Setting up this complete workflow takes about 6 hours initially, but it saves 15-20 hours per week once it's running. More importantly, it prevents the costly mistake of losing qualified leads because you forgot to follow up. Start your free 14-day GHL trial to build this exact automation system for your wedding planning business.
Frequently Asked Questions
How long does it take to set up GoHighLevel automations for wedding planning?
The basic lead nurturing automation takes about 2-3 hours to set up initially. The complete workflow i described above takes 6-8 hours to build properly, but you can start with simple automations and add complexity over time. Most wedding planners see results within the first week of implementation.
Can GoHighLevel handle multiple wedding timelines and vendor coordination?
Yes, but not automatically. GoHighLevel excels at client communication and follow-up automation, but you'll still need a separate tool like Aisle Planner or AllSeated for detailed timeline management and vendor coordination. The pipeline feature helps track where each wedding is in your process, but it's not a project management replacement.
What happens if couples don't respond to automated messages?
I build escalation sequences into every automation. If someone doesn't respond to an email, they get a text 2 days later. If they ignore the text, they get a phone call reminder. After 14 days of no response, they move to a quarterly check-in sequence instead of weekly follow-ups. Nothing falls through the cracks.
How much does GoHighLevel cost compared to using separate tools?
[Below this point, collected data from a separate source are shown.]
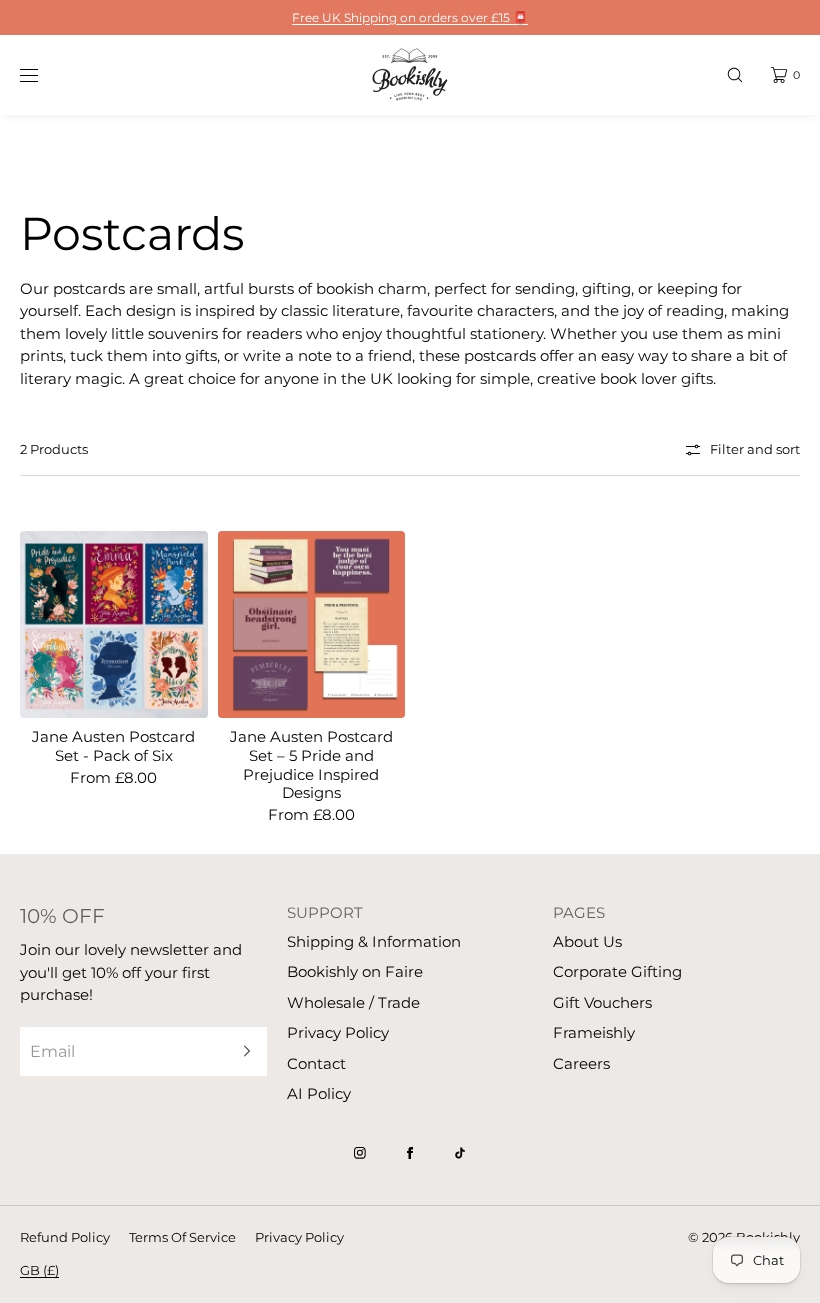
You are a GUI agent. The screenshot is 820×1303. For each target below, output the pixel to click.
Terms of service (182, 1237)
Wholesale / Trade (353, 1002)
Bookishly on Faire (355, 971)
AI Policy (319, 1093)
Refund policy (65, 1237)
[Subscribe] (242, 1051)
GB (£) (39, 1270)
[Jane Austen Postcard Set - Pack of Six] (114, 625)
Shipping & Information (374, 941)
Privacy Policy (338, 1032)
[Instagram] (360, 1153)
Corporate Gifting (617, 971)
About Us (587, 941)
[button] (735, 74)
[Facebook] (410, 1153)
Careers (581, 1063)
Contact (316, 1063)
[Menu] (44, 74)
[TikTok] (460, 1153)
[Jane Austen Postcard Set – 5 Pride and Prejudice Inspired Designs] (312, 625)
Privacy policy (299, 1237)
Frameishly (594, 1032)
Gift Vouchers (602, 1002)
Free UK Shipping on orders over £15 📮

GoHighLevel costs $97/month for the starter plan, which replaces tools like Mailchimp ($50/month), Calendly ($15/month), a basic CRM ($30/month), and review management software ($25/month). You're looking at $120+ in separate subscriptions versus one $97 platform. The time savings alone pays for itself within the first month.
Can I customize the automated messages for different wedding package types?
Absolutely. GoHighLevel's conditional logic lets you send different messages based on budget, guest count, venue type, or any other criteria you collect. I set up different nurture sequences for luxury weddings versus budget-conscious couples, and the personalization dramatically improves response rates.